Increases Muscle Strength and Tone
The specific target is your abdominal muscles, lumbar spine (lower back), hip flexors, pelvic floor muscles, and buttocks (glute muscles).
Improves Poor Posture
Stabilisation of your spine and proper scapula placement and relaxation of your shoulders, neck and upper back.
Joints, knees, ankles, hips and spinal injuries.
Increases Lung Capacity
Deep breathing for more oxygen and better body fluid circulation.
Improves the following:
Concentration, Body Awareness, Body Balance, Coordination and Stress management, etc.
Athletes and Sport Professionals
Pilates gives athletes an edge mentally and physically. It extends their range of motion, speeds up their recovery time, reduces injuries, promotes proper breathing techniques, and develops a mind-body connection essential for better performance. Short hamstrings are a common side-effect of sports that involve short intervals of explosive power and speed, such as football, rugby and sprinting. Shortened, stiff muscles and tight hip flexors will have a negative impact on your speed.
Strength training for weight lifters is essential to increase muscle growth. However, to increase our lifting capacity and prevent injury, it needs to be balanced out by lengthening exercises. We don’t mean simply “stretching” exercises. Reformer Pilates allows you to strengthen while lengthening your muscles, thus keeping your flexibility in top condition.
Golfers understand the flexibility of the upper body and the spine’s sudden rotation under force. Therefore a stiff mid-back can subject the lower back to overwork during the swing motion and thus increase unwanted pressure on the spine. Working the spine through articulation exercises will protect the athlete from spine injuries.
Pilates is unique because it moves the body in all three planes of motion. Sagittal plane, forward & backward movement, Frontal plane, side-to-side movements and Transverse plane, top and bottom halves movements. It strengthens underused muscles.
More and more elite athletes are adding Pilates to their fitness repertoire to optimise their performance. Cristiano Ronaldo and Serena Williams are successful athletes who believe that the Pilates method keeps them injury-free and on top of their game.
Those who sit behind their office desk, in front of a computer for 8 hours a day.

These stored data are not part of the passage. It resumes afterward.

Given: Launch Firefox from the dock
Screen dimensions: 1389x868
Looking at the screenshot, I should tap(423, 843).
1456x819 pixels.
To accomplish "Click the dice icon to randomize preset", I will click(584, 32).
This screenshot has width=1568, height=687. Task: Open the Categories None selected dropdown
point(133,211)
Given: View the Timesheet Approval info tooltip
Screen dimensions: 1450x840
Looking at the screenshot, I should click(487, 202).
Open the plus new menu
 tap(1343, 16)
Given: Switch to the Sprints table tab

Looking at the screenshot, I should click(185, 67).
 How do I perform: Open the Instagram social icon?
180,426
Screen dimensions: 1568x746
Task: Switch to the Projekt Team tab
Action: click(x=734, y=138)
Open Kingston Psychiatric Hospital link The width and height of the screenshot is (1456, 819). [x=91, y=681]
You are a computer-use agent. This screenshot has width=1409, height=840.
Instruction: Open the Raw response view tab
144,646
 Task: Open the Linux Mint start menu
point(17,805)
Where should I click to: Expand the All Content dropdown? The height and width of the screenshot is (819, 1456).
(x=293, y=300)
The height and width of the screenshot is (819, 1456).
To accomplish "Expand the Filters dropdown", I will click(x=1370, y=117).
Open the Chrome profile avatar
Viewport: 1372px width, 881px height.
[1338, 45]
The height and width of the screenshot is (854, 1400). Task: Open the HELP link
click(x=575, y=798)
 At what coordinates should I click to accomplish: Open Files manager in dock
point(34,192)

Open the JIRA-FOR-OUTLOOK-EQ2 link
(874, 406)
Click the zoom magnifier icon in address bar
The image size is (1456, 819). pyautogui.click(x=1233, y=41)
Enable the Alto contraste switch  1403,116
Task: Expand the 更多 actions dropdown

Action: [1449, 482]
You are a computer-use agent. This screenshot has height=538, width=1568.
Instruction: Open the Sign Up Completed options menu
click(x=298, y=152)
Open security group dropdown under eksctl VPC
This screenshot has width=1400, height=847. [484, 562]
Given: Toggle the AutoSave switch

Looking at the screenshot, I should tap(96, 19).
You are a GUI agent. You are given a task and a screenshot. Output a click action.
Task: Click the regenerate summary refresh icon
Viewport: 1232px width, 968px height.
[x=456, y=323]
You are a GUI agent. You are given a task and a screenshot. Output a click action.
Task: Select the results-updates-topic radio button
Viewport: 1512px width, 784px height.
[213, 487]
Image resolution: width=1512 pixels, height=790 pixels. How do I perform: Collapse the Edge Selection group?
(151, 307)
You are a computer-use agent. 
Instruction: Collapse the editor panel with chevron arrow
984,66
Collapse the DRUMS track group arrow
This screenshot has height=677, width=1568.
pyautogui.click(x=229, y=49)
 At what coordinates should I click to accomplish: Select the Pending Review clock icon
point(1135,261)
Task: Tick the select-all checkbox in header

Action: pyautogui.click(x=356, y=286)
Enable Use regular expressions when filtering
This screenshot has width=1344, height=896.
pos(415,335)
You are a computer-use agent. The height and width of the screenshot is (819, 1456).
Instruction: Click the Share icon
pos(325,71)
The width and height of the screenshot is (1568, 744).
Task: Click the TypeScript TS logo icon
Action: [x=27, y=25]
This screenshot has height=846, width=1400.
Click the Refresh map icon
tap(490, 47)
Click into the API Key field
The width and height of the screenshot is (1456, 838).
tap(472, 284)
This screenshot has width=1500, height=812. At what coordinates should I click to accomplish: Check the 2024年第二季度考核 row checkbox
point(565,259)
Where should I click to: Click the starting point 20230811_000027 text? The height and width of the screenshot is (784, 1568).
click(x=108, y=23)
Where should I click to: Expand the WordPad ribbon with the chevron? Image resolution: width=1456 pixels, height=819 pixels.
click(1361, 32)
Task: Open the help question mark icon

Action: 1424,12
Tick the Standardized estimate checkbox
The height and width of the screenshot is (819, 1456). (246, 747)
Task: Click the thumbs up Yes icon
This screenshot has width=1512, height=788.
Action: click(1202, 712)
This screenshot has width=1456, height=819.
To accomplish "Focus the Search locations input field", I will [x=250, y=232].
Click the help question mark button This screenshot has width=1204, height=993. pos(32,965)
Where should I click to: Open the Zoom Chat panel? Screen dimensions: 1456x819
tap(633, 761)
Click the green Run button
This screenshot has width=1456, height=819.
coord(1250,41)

Then commute home on a bus, train or motor vehicle, seated again for an hour or two.
Our posture as we do our daily office work is under attack. Our shoulders drop forward as our thoracic spine gets tired and bulge into a hunchback position. Our neck is stiff from pulling forward away from the Atlas bone. Our Sternum is collapsed backwards towards the spine, so our breathing is shallow and deprives our body of oxygen, which is vital for our brain and body function to work optimally. Our hip flexors are tightening up as we are in a seated position for too long, and our lumbar spine (lower back) pays the price for tight leg muscles, weak back extensors, glute and abdominal muscles that have fallen asleep behind our office desk.
Pilates is gaining momentum as one of the most popular forms of total-body fitness. People diagnosed with multiple sclerosis is good candidates for Pilates. It will help them maintain their flexibility, coordination, strength, and stamina.
The Elderly & The Injured
Our bodily functions slow down and adapt to our new circumstances as we step into our retirement stage. Old age can cause the muscles in the back to stiffen, throwing off coordination and precision. We lose muscle mass, bone density, strength, balance and mobility. Low impact exercises and resistance training is ideal for the older folk. Movements are controlled and mindfully executed, keeping the brain cells engaged.
Increasingly sedentary lives mean that bodies everywhere are becoming stiffer, weaker, and imbalanced. It leaves the weekend playing sports, doing the park run or your local cycling race at the end of a desk-bound week at risk of injury. Pilates can help undo the damage of days spent hunched over your office desk and keep you mobile enough to play the sports you love and perform well.
Other trouble spots for the elderly and athletes are their joint areas, such as wrists, elbows, ankles and knees. Pilates equipment is excellent to help clients rehab their knees or hips after medical replacements. Proper Pilates exercises can address any other injuries you picked up along your journey. Participating in sports like bowling or tennis, where most of the work is done with one arm, you can put yourself at risk of injury. Taking part in unilateral activities in a Reformer Pilates class, you can loosen the muscles in your dominant arm while strengthening the muscles in your non-dominant arm.